Die Wurzeln der modernen textilen Architektur mögen zwar in einer nomadischen Bau- und Wohnkultur liegen, dennoch wird textiles Bauen im zeitgenössischen und zukünftigen Architekturgeschehen aufgrund seiner kreativen, funktionalen und ökologischen Möglichkeiten einen festen Platz haben.

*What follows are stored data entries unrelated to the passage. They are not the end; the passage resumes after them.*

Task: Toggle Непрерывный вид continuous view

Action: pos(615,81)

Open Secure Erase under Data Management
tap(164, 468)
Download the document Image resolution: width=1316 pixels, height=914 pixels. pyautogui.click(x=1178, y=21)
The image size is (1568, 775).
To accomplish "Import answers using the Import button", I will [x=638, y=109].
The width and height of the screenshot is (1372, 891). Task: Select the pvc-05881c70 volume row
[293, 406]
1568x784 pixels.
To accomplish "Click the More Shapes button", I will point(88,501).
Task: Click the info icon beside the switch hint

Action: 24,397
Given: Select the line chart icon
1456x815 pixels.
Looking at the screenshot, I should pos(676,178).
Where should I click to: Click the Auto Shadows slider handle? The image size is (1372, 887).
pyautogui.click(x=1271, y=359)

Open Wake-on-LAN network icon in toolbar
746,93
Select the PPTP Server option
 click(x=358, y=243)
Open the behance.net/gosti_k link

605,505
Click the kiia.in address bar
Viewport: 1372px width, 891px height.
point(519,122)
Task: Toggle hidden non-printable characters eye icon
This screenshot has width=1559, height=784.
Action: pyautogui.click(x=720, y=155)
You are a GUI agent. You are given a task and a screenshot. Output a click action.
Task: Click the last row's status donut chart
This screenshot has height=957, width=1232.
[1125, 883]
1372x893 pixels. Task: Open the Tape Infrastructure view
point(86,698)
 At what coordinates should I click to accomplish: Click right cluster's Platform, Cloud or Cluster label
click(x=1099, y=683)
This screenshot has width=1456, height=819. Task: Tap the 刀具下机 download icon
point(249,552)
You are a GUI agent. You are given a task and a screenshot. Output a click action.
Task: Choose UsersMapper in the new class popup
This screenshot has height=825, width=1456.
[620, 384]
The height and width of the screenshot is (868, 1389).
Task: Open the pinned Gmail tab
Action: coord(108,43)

Architextur: Wenn Textilien eine tragende Rolle spielen

Beitragsbild: Das Curtain Wall House in Tokio, ein Entwurf von Shigeru Ban, wird von vorhangartigen „Wänden“ aus Textil dominiert, mit denen der Architekt auf die traditionellen japanischen Raumteiler (Shoji) verweist; Foto: Hiroyuki Hirai

Ihre Reissfestigkeit ist einer der Gründe, weshalb Textilien heute in modernsten Stadien und anderen komplizierten Membrandach-Konstruktionen eingesetzt werden. Nicht wenige Architekten fühlen sich zudem von der Formbarkeit und Fluidität des Materials inspiriert. Bei seinem 1995 errichtete Curtain Wall House in Tokio stattete der Architekt Shigeru Ban die Fassade mit geschosshohen, grossflächigen, zeltartigen Vorhängen aus. Wenn die Stoffbahnen aufgezogen sind, sind die Wohnräume gänzlich zum Aussenraum geöffnet, was die offene und soziale Geisteshaltung der Bewohner widerspiegelt. Für Ban waren die Vorhänge nicht zuletzt auch „eine Membran im Sinne der typischen verschiebbaren Raumteiler (Shoji) in traditionellen japanischen Häusern“.